What needs to be done
Repeat the listing below in full and exactly, but without its pictures.

Study material
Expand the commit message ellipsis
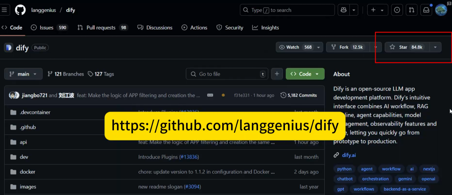The width and height of the screenshot is (452, 195). point(210,95)
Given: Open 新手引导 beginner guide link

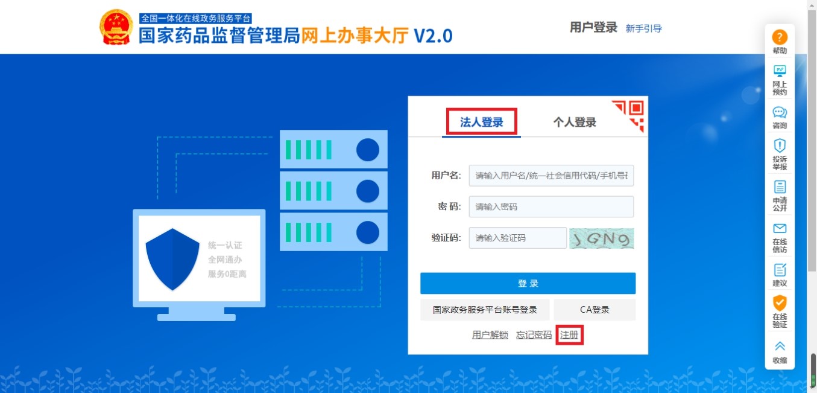Looking at the screenshot, I should coord(643,28).
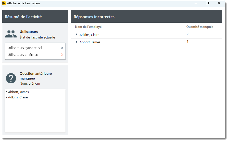Expand the Abbott, James row
Image resolution: width=229 pixels, height=142 pixels.
pos(76,42)
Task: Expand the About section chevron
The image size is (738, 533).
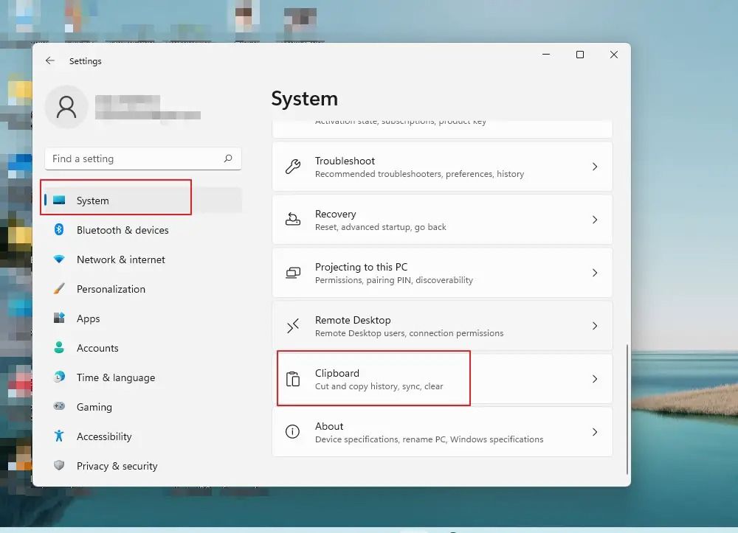Action: 595,432
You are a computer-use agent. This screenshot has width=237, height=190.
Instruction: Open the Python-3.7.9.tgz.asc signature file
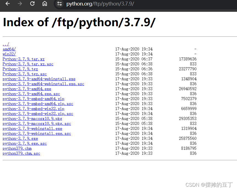pos(24,74)
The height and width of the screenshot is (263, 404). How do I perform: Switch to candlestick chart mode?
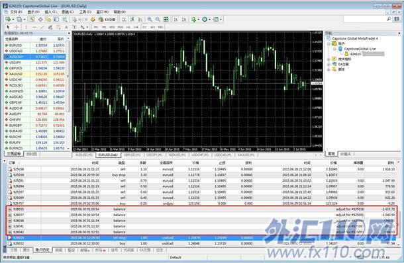132,19
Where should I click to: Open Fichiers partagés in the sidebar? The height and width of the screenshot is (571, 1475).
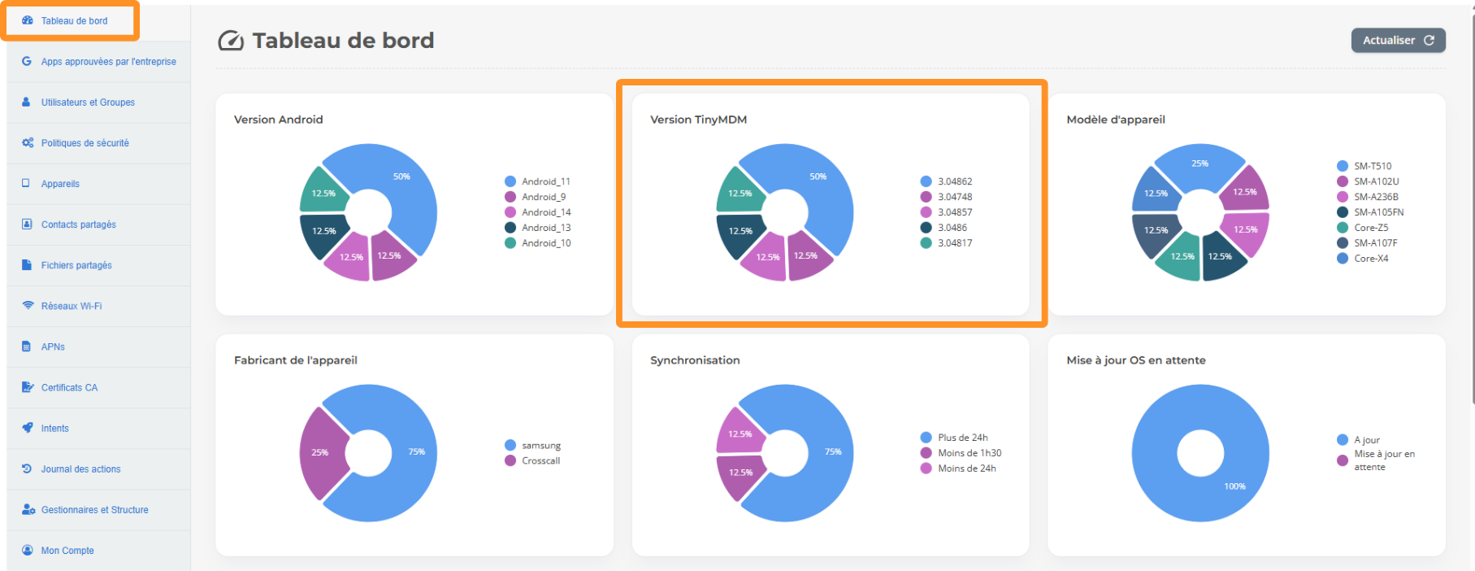coord(76,265)
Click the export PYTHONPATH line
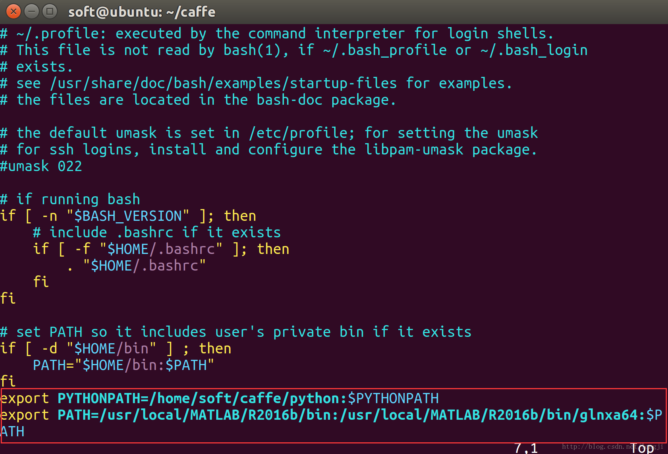Screen dimensions: 668x454 (219, 398)
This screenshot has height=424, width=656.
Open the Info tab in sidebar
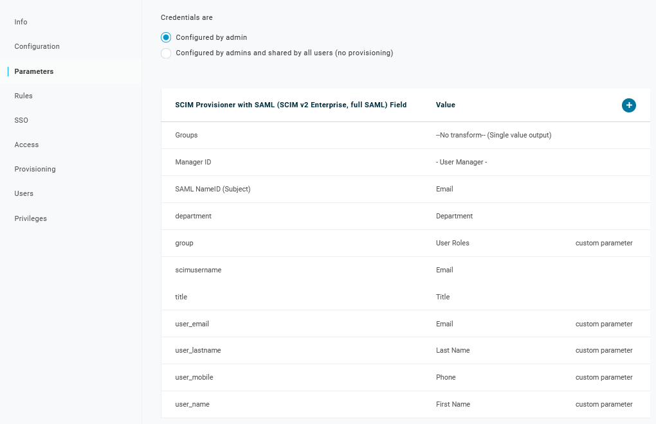pos(21,22)
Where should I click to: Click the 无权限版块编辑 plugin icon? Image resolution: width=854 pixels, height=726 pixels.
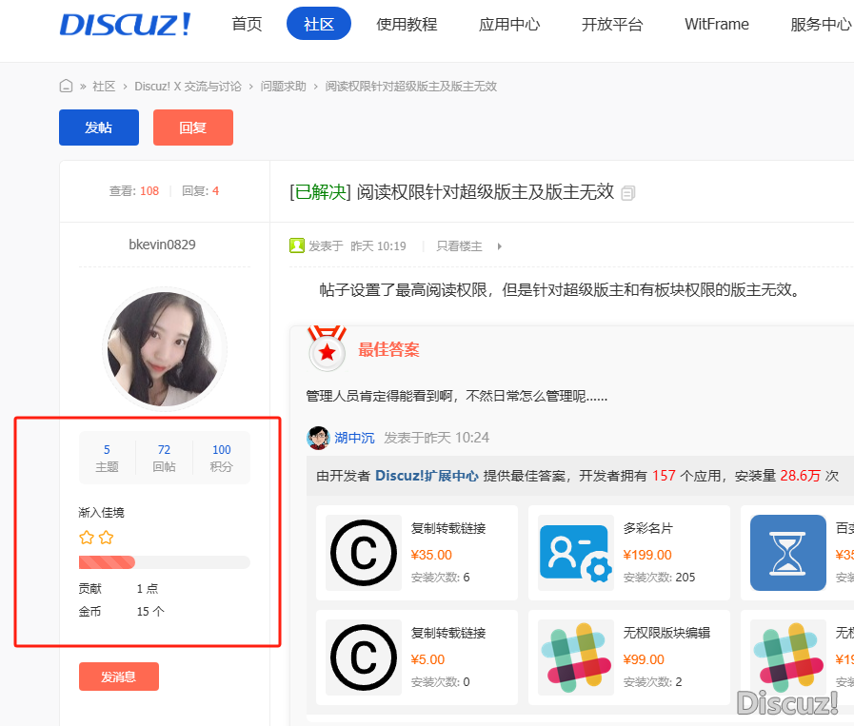click(x=575, y=657)
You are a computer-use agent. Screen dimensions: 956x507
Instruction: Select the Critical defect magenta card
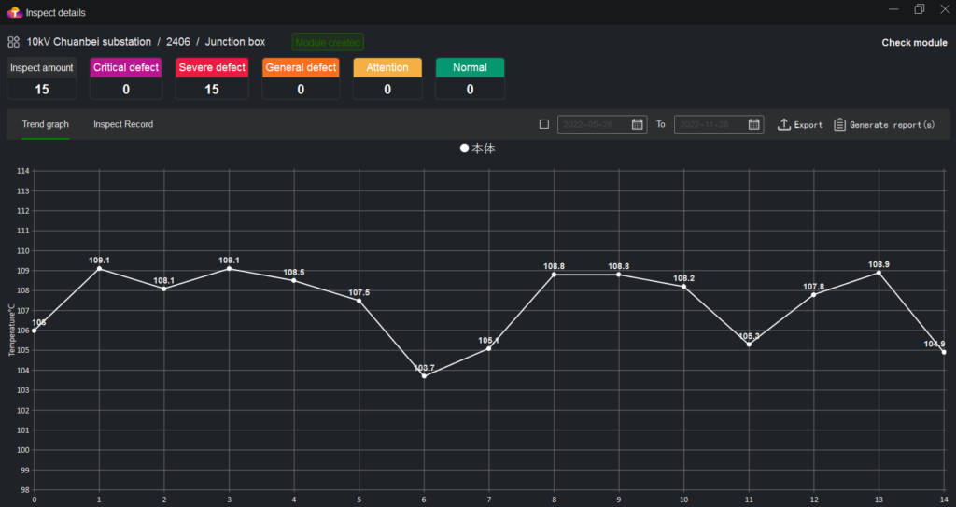point(126,68)
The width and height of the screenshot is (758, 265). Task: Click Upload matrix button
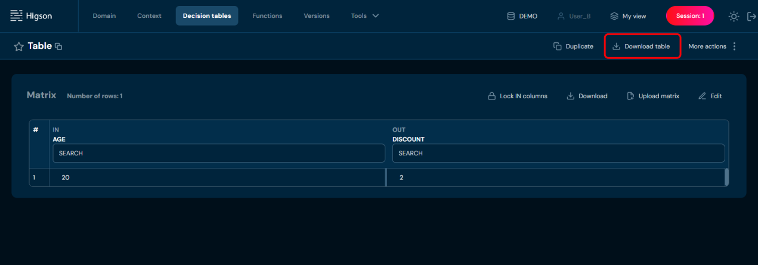(x=653, y=96)
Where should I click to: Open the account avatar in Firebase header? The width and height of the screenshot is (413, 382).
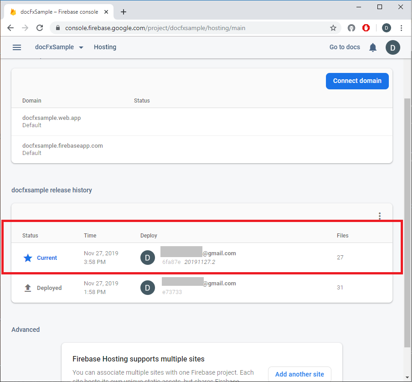(392, 47)
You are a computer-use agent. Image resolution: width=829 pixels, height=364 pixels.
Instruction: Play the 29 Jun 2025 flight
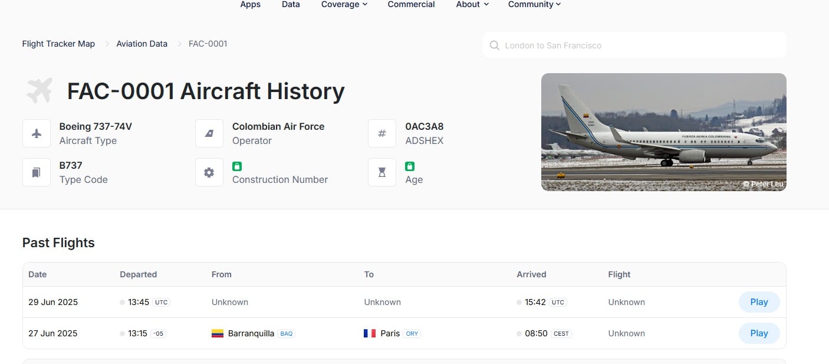point(759,302)
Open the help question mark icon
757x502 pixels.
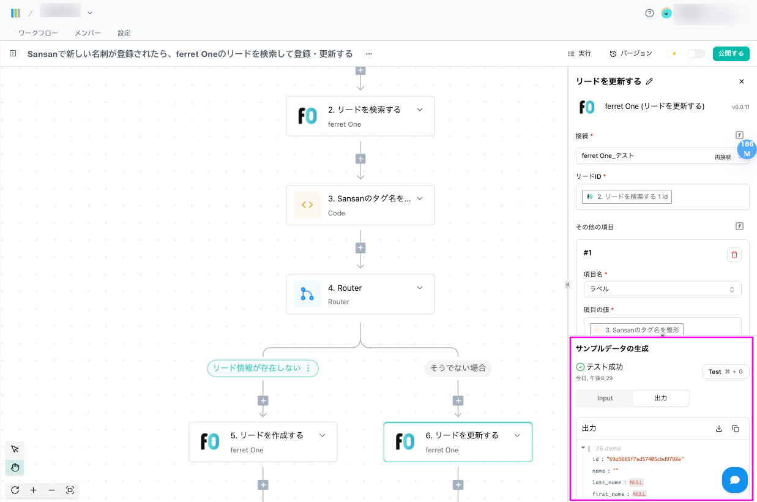pos(649,13)
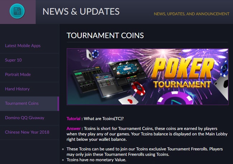Click the 'Tcoins have no monetary Value' bullet

click(x=96, y=160)
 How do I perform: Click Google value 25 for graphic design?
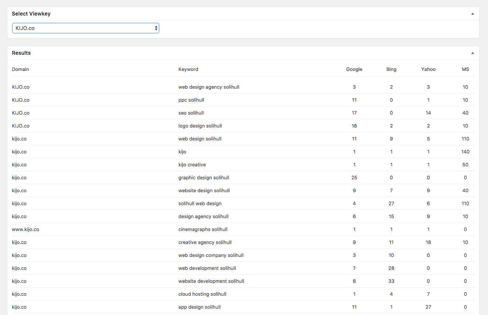click(354, 177)
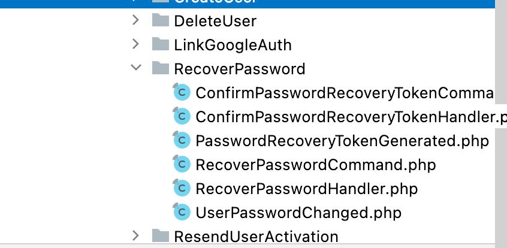Expand the DeleteUser folder
Screen dimensions: 507x248
tap(136, 20)

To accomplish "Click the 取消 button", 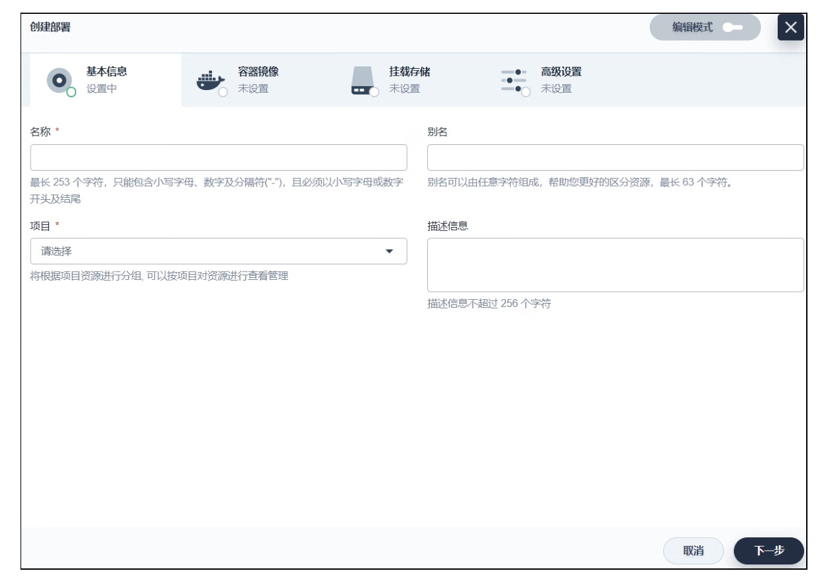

Result for this exercise
Expand the commit message ellipsis
The width and height of the screenshot is (452, 195). point(210,95)
Given: Open 新手引导 beginner guide link

Looking at the screenshot, I should coord(643,28).
Expand the Abbott, James row
Image resolution: width=229 pixels, height=142 pixels.
pos(76,42)
Task: Expand the About section chevron
The image size is (738, 533).
Action: 595,432
You are a computer-use agent. This screenshot has width=237, height=190.
Instruction: Open the Python-3.7.9.tgz.asc signature file
pos(24,74)
The height and width of the screenshot is (263, 404). How do I perform: Switch to candlestick chart mode?
132,19
Where should I click to: Open Fichiers partagés in the sidebar? The height and width of the screenshot is (571, 1475).
coord(76,265)
Click the export PYTHONPATH line
Screen dimensions: 668x454 (219, 398)
This screenshot has height=424, width=656.
Open the Info tab in sidebar
pos(21,22)
Where should I click to: Click the 无权限版块编辑 plugin icon? Image resolution: width=854 pixels, height=726 pixels.
click(x=575, y=657)
You are a computer-use agent. Screen dimensions: 956x507
Instruction: Select the Critical defect magenta card
point(126,68)
The width and height of the screenshot is (758, 265). Task: Click Upload matrix button
(x=653, y=96)
Where should I click to: Open the account avatar in Firebase header? The width and height of the screenshot is (413, 382).
(392, 47)
You are a computer-use agent. Image resolution: width=829 pixels, height=364 pixels.
Instruction: Play the 29 Jun 2025 flight
point(759,302)
Open the help question mark icon
757x502 pixels.
pos(649,13)
Click the 'Tcoins have no monetary Value' bullet

click(x=96, y=160)
 How do I perform: Click Google value 25 for graphic design?
click(354, 177)
Expand the DeleteUser folder
Screen dimensions: 507x248
tap(136, 20)

To accomplish "Click the 取消 button", 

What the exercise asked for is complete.